Il “premio pentapartito” lo devo assolutamente assegnare alle pluricandidature. Infatti è possibile candidare una persona in ben cinque liste proporzionali e anche in un collegio uninominale, senza vincolo di territorio. Infatti avremo il capolavoro MEB (Maria Elena Boschi, Toscana quanto la finocchiona) candidata a Bolzano e Roberto Speranza (LeU, di Potenza) candidato a Pisa e Pontedera. Per quanto riguarda le candidature plurime, sarebbero davvero troppe per rendervene conto qui, ma il fatto stesso che una persona possa essere candidata sei volte vi dà l’idea di quanto i partiti abbiano voluto tutelare i loro “intoccabili”.

Sul secondo gradino del podio, anche se si sarebbe meritato la vittoria, troviamo l’abolizione del voto disgiunto e delle preferenze.

Fac-simile di una scheda elettorale con il Rosatellum.

Le schede presenteranno infatti il simbolo del partito, il nome del candidato all’uninominale e il listino bloccato TUTTO INSIEME. Le schede saranno due, una per camera. In pratica, se si vuole scegliere un candidato nel listino, o all’uninominale, oppure si vuol dare fiducia a un partito, ci si deve prendere per forza tutto il blocco.

Un po’ come diceva il Sassaroli di “Amici Miei”: “Chi si prende Donatella, deve prendersi tutto il blocco”. Birillo, le bambine e la governante. Tedesca, due anni di contratto, severissima, in uniforme.

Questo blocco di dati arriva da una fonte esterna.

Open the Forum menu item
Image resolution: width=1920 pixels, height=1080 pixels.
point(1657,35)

Poi c’è il mistero della soglia di sbarramento, più impenetrabile di quello della “pietra azzurra”.

Inspiegabilmente la soglia di sbarramento è al 3% per i partiti e al 10% per le coalizioni (!?). Vi ricordate quando ci hanno rotto i coglioni per tutti gli anni 00′ con il bipolarismo? Ecco, a quanto pare l’epoca del bipolarismo costruito a tavolino è finita, dato che adesso le coalizioni sono fortemente penalizzate.

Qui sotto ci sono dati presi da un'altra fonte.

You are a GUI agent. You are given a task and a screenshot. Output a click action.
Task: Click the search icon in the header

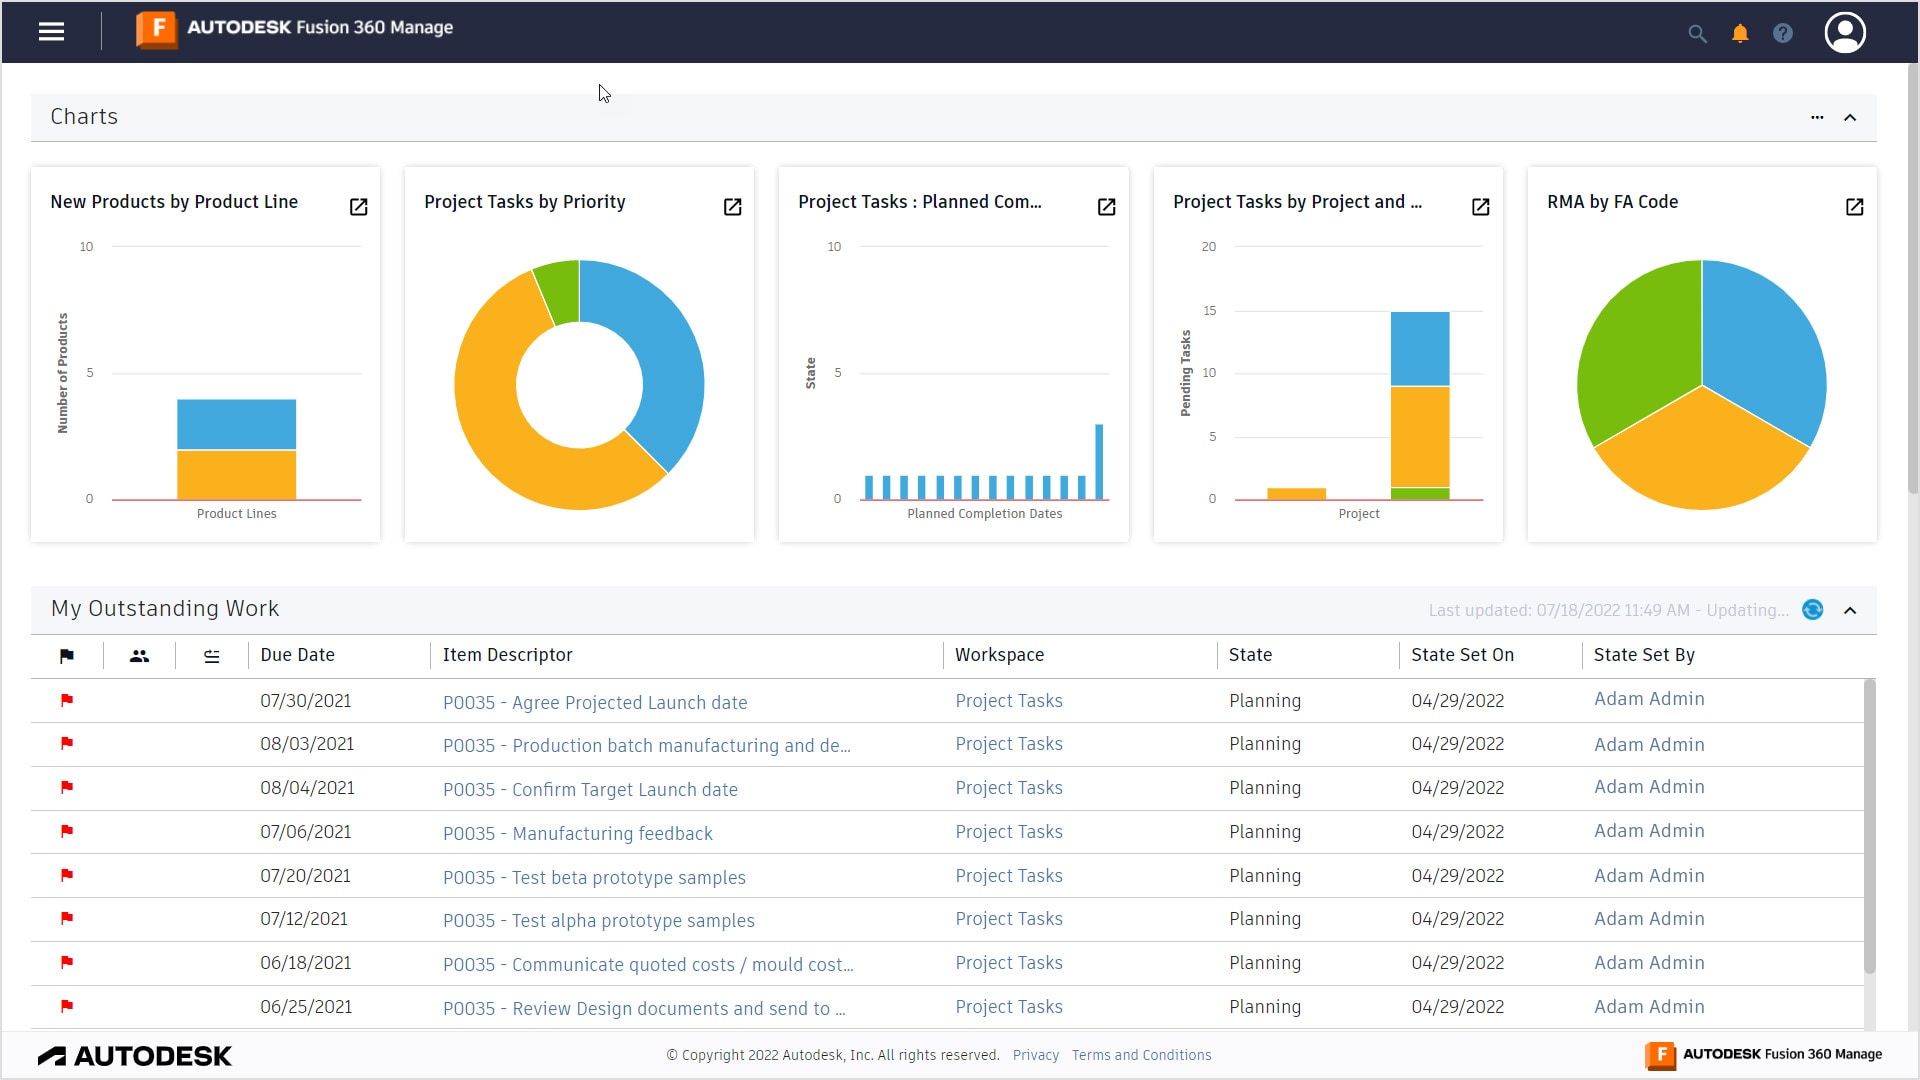coord(1696,33)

Non solo per lo sbarramento, ma anche perché i voti dei partiti con percentuali inferiori al’1% che si presentano in coalizione andranno perduti. Perduti. Siamo in democrazia, e i voti sotto l’1% dei partiti in coalizione andranno perduti. Scusate la ripetizione, ma non ci volevo credere.

Con ogni probabilità (e ci aggiriamo al 99,9%) questo è il motivo per cui LeU si è costituita come un partito e non una coalizione, e per questo stesso motivo il centro-destra si presenta formalmente diviso e non in coalizione.

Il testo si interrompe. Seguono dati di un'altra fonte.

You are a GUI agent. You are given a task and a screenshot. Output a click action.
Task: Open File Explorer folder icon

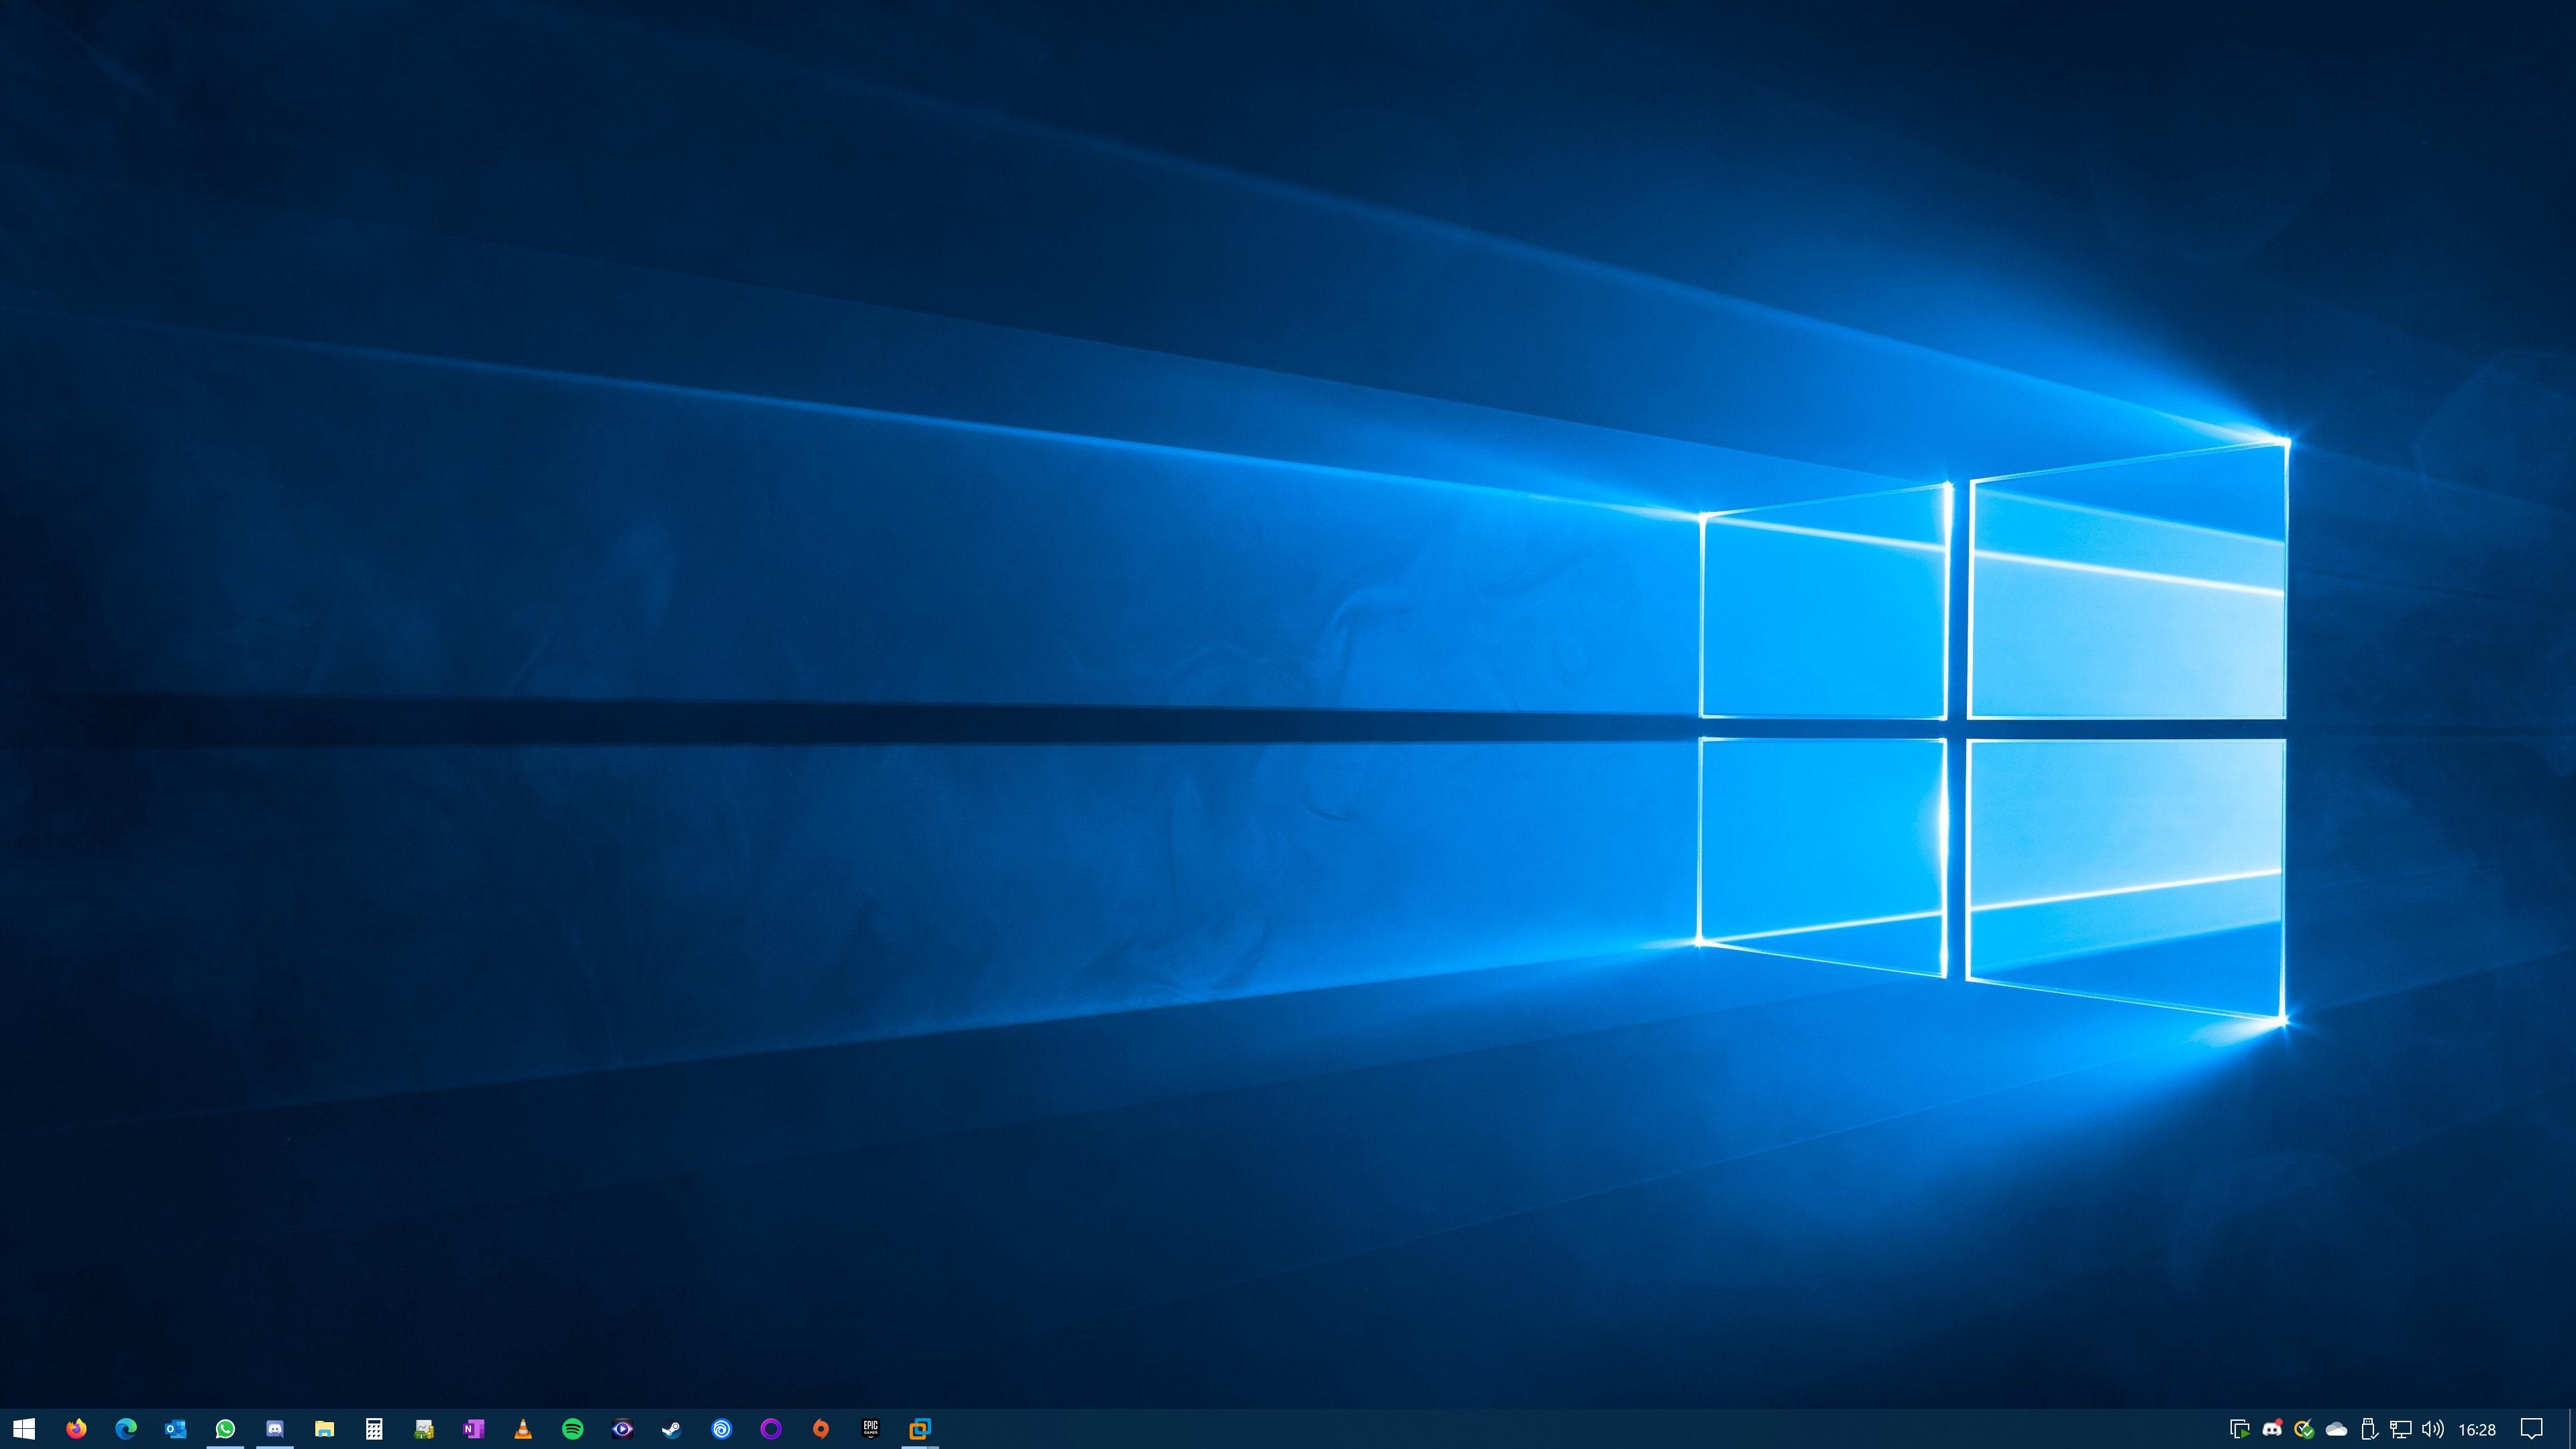click(324, 1429)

Io vorrei solo sapere perché una coalizione debba essere penalizzata. O avvantaggiata, come negli anni 00′.

Vorrei sapere perché non si possa scegliere un candidato di un partito all’uninominale e uno di un altro partito nel listino proporzionale.

Vorrei capire perché si sforzano così tanto di guidare e condizionare il nostro voto invece di preoccuparsi di fare delle proposte intelligenti e serie che ci facciano venire la voglia, in primis, di recarci alle urne.